Em seguida, dispense 700 microliters de glicose de 200 mililitros como a solução externa para a câmara. Adicione bastante mistura de óleo lipíduo na câmara até que 60% a 80% da câmara esteja cheia. Uma interface será formada entre a mistura lipída-óleo e a solução externa.
Prepare uma mistura actin-ABP transferindo ABPs para a solução actin. Em seguida, use uma pipeta regular de 100 a 1.000 microliteres para transferir os 700 microliters da mistura lipídica-óleo para a mistura actin-ABP. Pipeta para cima e para baixo oito vezes para gerar gotículas de emulsão de monocamadas lipídicas do tamanho celular com um diâmetro de 7 a 100 mícrons.
Use a mesma pipeta de 100 a 1.000 microliter para distribuir toda a emulsão na câmara rotativa. As gotículas adquirirão um segundo folheto de lipídios cruzando a monocamada lipídica na interface da solução óleo-exterior, formando ASSIM GUVs.
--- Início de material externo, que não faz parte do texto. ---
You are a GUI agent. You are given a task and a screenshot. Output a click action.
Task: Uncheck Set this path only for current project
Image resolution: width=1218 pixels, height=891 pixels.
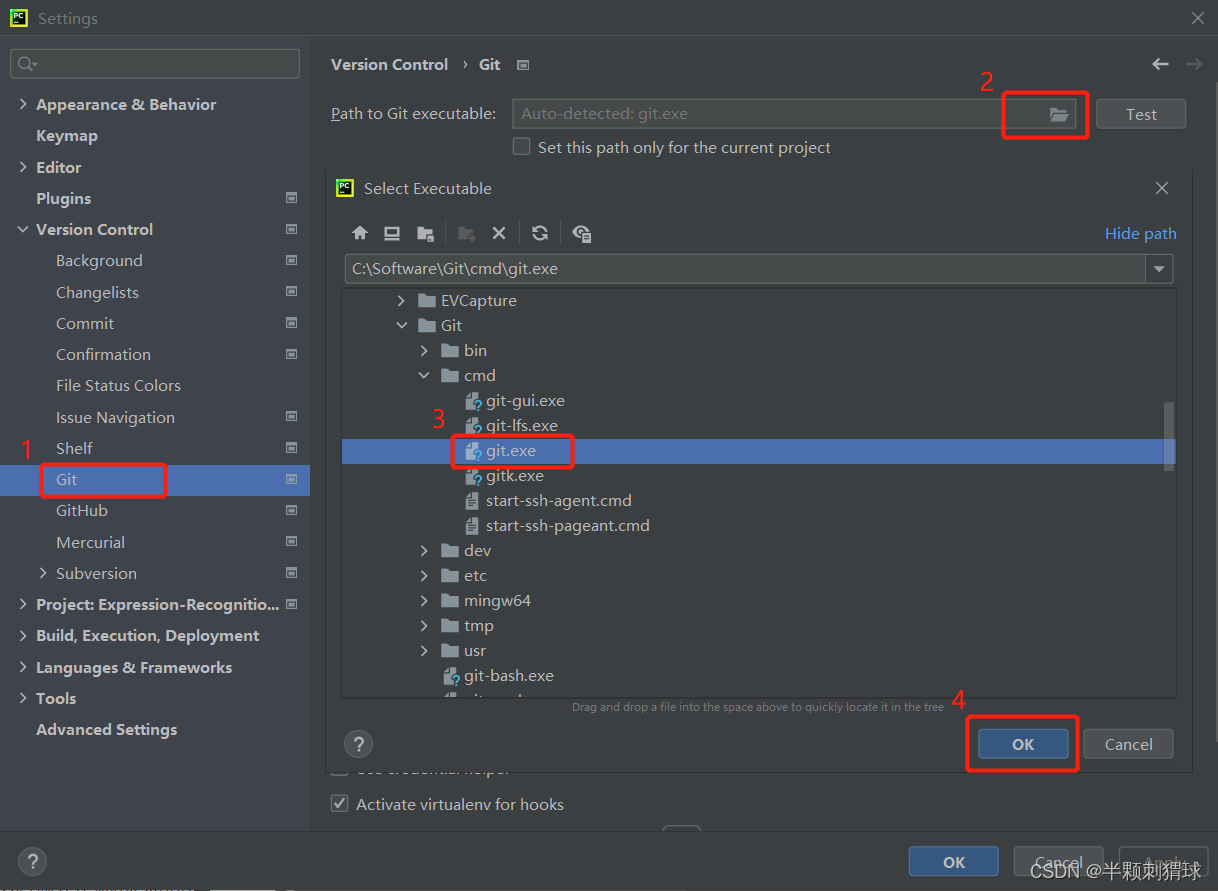tap(521, 146)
Quando terminar, retire a câmara da placa de mexida e descarte a maior parte da mistura lipídica-óleo inclinando a câmara no recipiente de resíduos.
Segurando a câmara com a tampa voltada para dentro, abra a tampa da câmara e incline ligeiramente a câmara para dentro. A interface entre a solução externa contendo GUVs e a mistura lipídica-óleo será visível a partir da abertura da câmara onde a tampa está localizada. Use uma pipeta para coletar solução externa suficiente contendo GUVs e dispensar 50 a 300 microliters da solução externa em uma placa de 96 poços para obter uma densidade adequada de GUVs.
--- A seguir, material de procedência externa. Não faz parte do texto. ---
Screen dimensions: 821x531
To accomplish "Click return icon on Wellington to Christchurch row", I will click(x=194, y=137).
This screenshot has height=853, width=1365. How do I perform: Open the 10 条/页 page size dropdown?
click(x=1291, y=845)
Para a imagem dos GUVs, configure a placa de 96 poços no palco de um microscópio invertido equipado com uma lente objetiva de imersão de óleo 60X. Abra uma sequência de imagem de interesse em um software de processamento de imagem, ImageJ Fiji, e identifique a imagem com a maior intensidade. Segure o Controle shift C para abrir a janela de brilho e contraste e clique na guia de reset.
No menu ImageJ Fiji, vá para as guias Analisar e Definir escala para inserir a distância física e unidade conhecidas para cada pixel de imagem. Uma vez feito, vá para os botões Imagem, Stacks e, em seguida, 3D Project para reconstruir uma imagem 3D da pilha Z. Defina o método de projeção como ponto de brilho, corte o espaçamento como 0,5 micrômetros e, em seguida, marque a caixa Interpolate.
Use as opções padrão para o resto das configurações e capture imagens. A imagem representativa mostra uma imagem confocal de GUVs rotulados por Rhodamine PE com feixes encapsulados de fascin-actin. A transferência das proteínas de ligação actina para a solução actin, em seguida, a adição de mistura lipídica-óleo e a geração de gotículas de monocamadas lipídicas devem ocorrer em poucos segundos para evitar a formação de redes actinas antes do encapsulamento.
Usamos esta técnica cDICE modificada para examinar os papéis de diferentes transfronteiriços de actin net na organização de redes actin. Esperamos que este método ajude outros pesquisadores a explorar a regulação de outras proteínas citoesqueletos.